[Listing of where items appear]
-- begin --

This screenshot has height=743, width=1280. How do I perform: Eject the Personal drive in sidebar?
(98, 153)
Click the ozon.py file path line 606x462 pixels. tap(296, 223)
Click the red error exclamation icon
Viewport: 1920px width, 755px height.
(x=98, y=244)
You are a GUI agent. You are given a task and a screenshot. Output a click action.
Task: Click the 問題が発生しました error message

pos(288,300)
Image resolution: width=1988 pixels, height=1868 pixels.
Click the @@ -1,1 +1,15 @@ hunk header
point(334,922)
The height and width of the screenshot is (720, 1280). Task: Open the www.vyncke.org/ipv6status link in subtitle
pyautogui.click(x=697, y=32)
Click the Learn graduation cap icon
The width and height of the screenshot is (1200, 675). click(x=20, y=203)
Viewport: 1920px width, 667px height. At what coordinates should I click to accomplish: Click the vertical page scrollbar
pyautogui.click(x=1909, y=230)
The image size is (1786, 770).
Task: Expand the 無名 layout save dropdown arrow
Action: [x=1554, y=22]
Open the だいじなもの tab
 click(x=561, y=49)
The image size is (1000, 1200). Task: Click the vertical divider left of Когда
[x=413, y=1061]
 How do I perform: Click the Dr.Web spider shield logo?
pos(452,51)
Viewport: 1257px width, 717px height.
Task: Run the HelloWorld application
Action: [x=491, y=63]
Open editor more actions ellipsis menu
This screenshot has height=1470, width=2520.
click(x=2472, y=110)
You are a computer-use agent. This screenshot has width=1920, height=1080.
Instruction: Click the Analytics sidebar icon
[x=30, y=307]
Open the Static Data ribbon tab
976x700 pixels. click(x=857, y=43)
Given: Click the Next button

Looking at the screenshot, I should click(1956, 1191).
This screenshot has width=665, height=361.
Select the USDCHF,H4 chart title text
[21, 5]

-- end --

(AIM OF THE EXERCISE) Count the lines in the listing above that contain the word "should". Reply with the number alone.

(SOLUTION TO THIS EXERCISE) 2